Michael Steele, chairman of the Republican Party, just summarized Monday before the National Press Club, the view from the Right as to what the overhaul of health care in America would be: Socialism. An inane way, yet very effective in a thoroughly brainwashed society, to portray this needed overhaul as yet another risky experiment by Obama that this nation cannot afford.

Meanwhile the $1.4 million a day ad campaign by insurers goes on to enlist support from the majority of people that now have health care coverage; a campaign of scare tactics that worked well for them in the early 90s against Bill Clinton’s intended reform. To counter that, the voice from the moderate left, soft and without funds to match, decries the profit motive in something as important as the people’s health, something that is part of “the commons” to be regulated and controlled accordingly, and not left in the hands of predatory capitalist enterprise.

But the criticism from this moderate Left does seldom, if ever, go beyond the insurers’ profits, or the outrageous salaries their CEOs get. At times, if infrequently, criticism will also be directed to the pharmaceutical industry, but little else is said as to why 14 to 15 percent of our Gross Domestic Product is dedicated to a health care system that barely covers the needs of 85 percent of the people. That, while the rest of the industrialized nations spend proportionately half to two-thirds as much to cover 100 percent of their people. Are all these nations so much more efficient than we are, or is the US victim of predatory capitalism at its core . . . even in the area of health care?

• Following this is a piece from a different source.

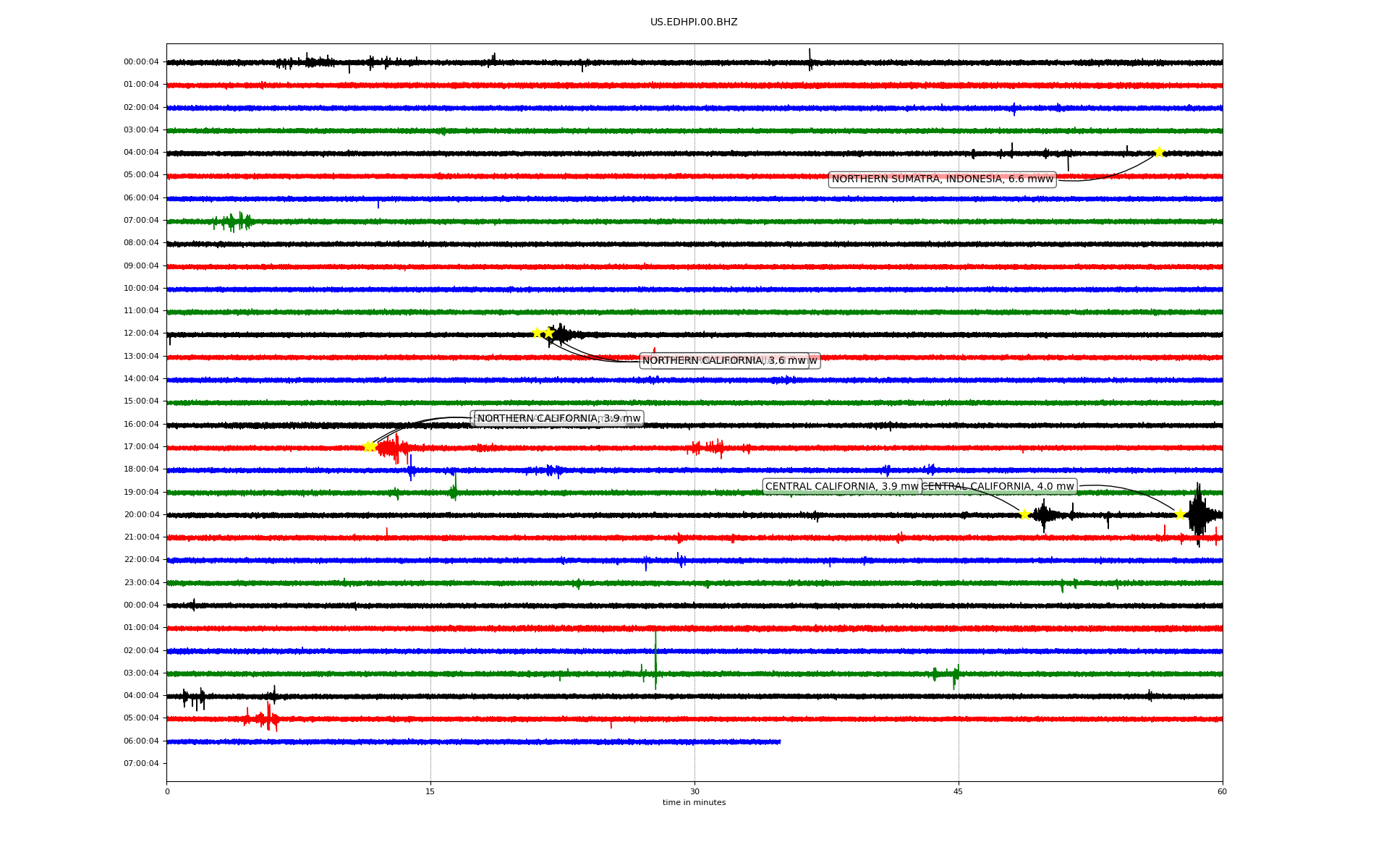The width and height of the screenshot is (1389, 868).
Task: Click the yellow star for the Central California 3.9 event
Action: point(1024,514)

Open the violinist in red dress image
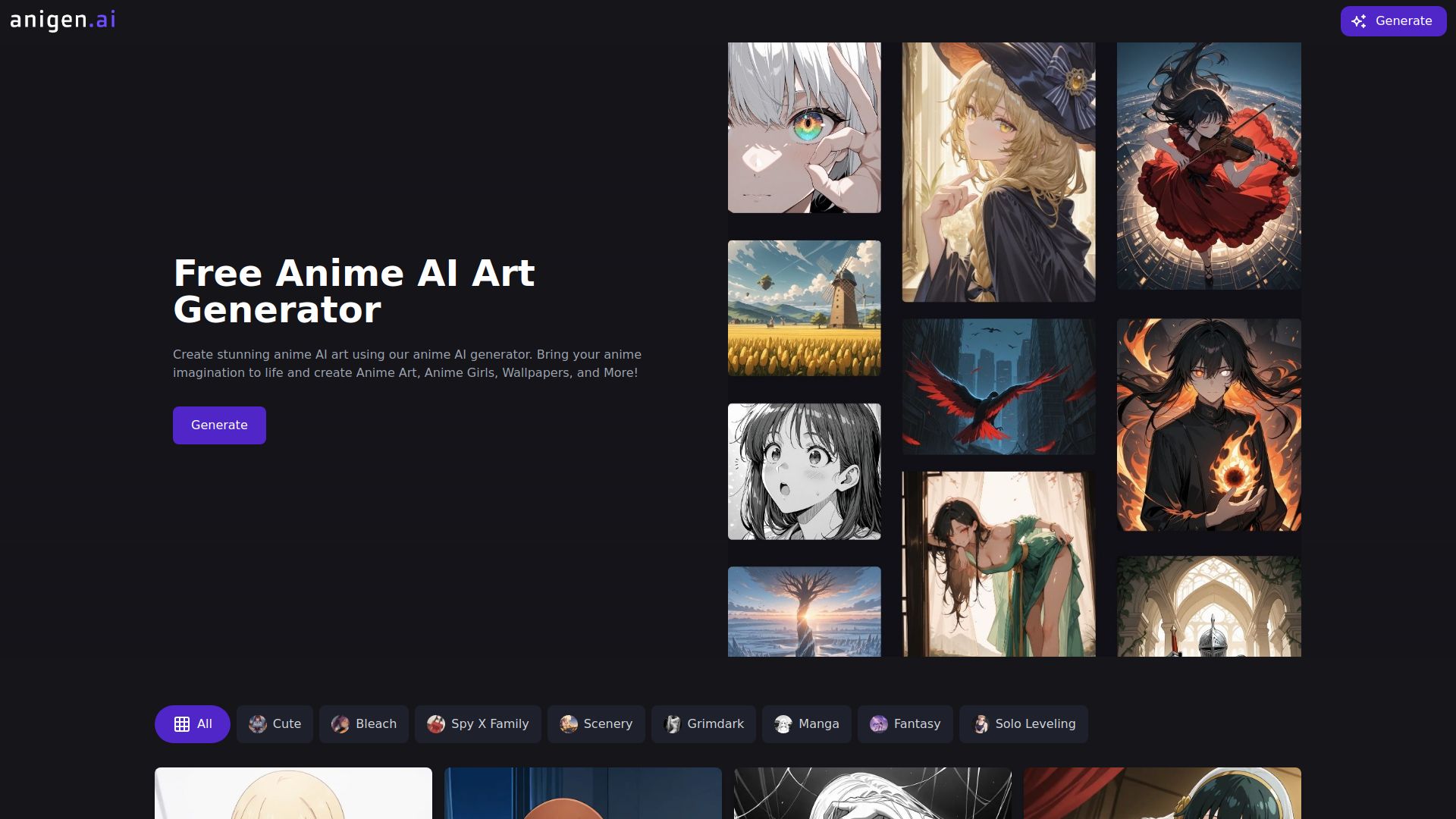coord(1209,165)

The bottom line is that we shouldn’t be looking for additional sources of revenue to pay for the millions now uninsured. The two-plus trillion dollars a year we are now spending should be ample to take care of the health needs of our entire population with billions to spare. It is not about the billions ending up in the coffers of insurers as profit; nor is it about a pharmaceutical industry preying on us under the overblown pretense that they need all the profit for research; nor is it about the compensation that doctors and nurses receive relative to those in other wealthy nations (25 percent more on average). It’s about all of these things, and how when left helter skelter on their own, they’ve helped create the most expensive and exclusionary health care system in the modern world.

The American Medical Association (AMA) claims to support the achievement of “a meaningful health system reform.” Yet it is the AMA that put this nation where it is today, an organization serving the needs (desires) of its membership and not the health and well-being of the American population. Had the AMA placed its advocacy with the people, both pharmaceutical and insurance costs would have been contained; instead, its own restrictive vested interests have created a monopoly for the training of physicians, creating doctor shortages in the most blatant ways, and the corresponding high compensation. (In 1994, JAMA, its official journal, predicted a surplus of 165,000 doctors by 2000 . . . yet the shortage turned out to be close to 50,000.)

For all practical purposes, the AMA has become as effective a lobby for its monopolistic views on health care -- and all its constituent parts -- as AIPAC is for Israel in critically determining US foreign policy. Any public criticism of either organization is taboo; and, since we are not anticipating any major changes in America’s foreign policy, why would we expect any significant changes in the health care system of this nation? Haven’t we yet learned how our legislators are elected to Congress?